Personal information
- Born: October 7, 1950 Peoria, Illinois, U.S.
- Died: February 8, 2025 (aged 74) Swampscott, Massachusetts, U.S.
- Listed height: 6 ft 0 in (1.83 m)
- Listed weight: 190 lb (86 kg)

Career information
- High school: Swampscott
- College: Yale (1970–1972)
- NFL draft: 1973: 4th round, 91st overall pick

Career history

Playing
- Detroit Lions (1973–1977); Cincinnati Bengals (1978–1980);

Coaching
- Buffalo Bills (1985) Defensive backs coach; Green Bay Packers (1986–1994) Defensive backs coach; Jacksonville Jaguars (1995–1998) Defensive coordinator; Chicago Bears (1999–2003) Head coach; Detroit Lions (2004–2005) Defensive coordinator; Detroit Lions (2005) Interim head coach; Buffalo Bills (2006–2009) Head coach; Philadelphia Eagles (2010) Senior assistant & defensive backs coach; Cleveland Browns (2011–2012) Defensive coordinator;

Awards and highlights
- AP NFL Coach of the Year (2001); The Sporting News NFL Coach of the Year (2001); Pro Football Weekly NFL Coach of the Year (2001); Greasy Neale Award (2001); Pro Bowl (1974); First-team All-American (1972); Nils V. "Swede" Nelson Award (1971); First-team All-East (1972); 3× First-team All-Ivy League;

Head coaching record
- Regular season: 60–82 (.423)
- Postseason: 0–1 (.000)
- Career: 60–83 (.420)
- Coaching profile at Pro Football Reference
- Stats at Pro Football Reference
- College Football Hall of Fame

= Dick Jauron =

American football player and coach (1950–2025)

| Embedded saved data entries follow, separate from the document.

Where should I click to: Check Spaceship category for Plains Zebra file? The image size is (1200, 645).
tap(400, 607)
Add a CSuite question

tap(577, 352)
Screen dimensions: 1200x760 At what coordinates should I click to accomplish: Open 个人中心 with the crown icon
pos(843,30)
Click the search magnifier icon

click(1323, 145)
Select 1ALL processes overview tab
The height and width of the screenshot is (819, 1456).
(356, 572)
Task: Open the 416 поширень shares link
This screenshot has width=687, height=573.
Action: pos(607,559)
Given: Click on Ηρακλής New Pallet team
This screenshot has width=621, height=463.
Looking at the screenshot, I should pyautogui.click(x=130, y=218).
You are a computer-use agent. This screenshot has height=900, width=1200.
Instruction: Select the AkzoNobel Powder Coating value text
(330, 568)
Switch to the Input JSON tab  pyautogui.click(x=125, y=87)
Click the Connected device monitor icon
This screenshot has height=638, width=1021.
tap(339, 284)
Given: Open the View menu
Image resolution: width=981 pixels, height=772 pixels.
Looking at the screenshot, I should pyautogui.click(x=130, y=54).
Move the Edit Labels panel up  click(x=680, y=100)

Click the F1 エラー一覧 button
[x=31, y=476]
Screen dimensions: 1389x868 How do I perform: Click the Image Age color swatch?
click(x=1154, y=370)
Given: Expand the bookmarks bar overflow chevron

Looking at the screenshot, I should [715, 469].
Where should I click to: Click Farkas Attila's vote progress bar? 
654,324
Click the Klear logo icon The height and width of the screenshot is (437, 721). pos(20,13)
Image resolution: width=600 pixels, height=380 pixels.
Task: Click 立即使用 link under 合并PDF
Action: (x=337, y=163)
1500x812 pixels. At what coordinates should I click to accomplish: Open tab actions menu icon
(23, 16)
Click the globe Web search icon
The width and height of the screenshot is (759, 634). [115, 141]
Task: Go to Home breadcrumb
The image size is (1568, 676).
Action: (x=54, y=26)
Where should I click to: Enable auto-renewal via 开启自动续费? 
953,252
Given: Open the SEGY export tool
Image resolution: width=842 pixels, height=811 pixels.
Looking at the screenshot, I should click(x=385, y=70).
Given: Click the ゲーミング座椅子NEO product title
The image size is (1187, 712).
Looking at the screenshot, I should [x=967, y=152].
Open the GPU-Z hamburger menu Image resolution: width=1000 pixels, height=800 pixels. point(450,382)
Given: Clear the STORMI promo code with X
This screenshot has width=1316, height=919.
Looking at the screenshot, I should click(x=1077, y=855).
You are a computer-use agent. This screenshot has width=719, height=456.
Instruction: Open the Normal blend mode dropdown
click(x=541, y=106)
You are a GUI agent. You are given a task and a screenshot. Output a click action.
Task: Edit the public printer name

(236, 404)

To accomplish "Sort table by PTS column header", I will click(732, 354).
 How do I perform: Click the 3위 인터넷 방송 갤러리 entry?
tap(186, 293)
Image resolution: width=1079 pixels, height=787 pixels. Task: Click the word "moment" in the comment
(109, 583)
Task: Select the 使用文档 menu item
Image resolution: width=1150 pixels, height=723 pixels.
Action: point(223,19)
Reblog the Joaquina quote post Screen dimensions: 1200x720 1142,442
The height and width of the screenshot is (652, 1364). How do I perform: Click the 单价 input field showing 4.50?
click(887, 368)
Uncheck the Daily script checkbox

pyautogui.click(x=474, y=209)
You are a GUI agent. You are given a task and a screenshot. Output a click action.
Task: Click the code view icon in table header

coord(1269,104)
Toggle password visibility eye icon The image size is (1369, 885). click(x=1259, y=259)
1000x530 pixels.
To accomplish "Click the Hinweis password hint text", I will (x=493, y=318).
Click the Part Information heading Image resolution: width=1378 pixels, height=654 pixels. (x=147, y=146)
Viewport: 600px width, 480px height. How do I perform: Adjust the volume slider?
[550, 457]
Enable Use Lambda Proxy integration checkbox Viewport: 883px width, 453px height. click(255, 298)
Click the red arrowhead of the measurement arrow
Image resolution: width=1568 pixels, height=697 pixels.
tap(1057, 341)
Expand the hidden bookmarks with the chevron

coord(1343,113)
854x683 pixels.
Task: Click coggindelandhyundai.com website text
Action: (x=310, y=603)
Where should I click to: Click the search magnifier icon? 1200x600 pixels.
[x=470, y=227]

Richard Manual Jauron (/dʒəˈrɒn/; October 7, 1950 – February 8, 2025) was an American professional football player and coach in the National Football League (NFL). He played eight seasons in the NFL as a safety, five with the Detroit Lions and three with the Cincinnati Bengals. Jauron served as the head coach of the Chicago Bears from 1999 to 2003 and the Buffalo Bills from 2006 until November 2009. He was also the interim head coach for the Lions for the final five games of the 2005 season. He was named the AP Coach of the Year in 2001 after leading the Bears to a 13–3 record.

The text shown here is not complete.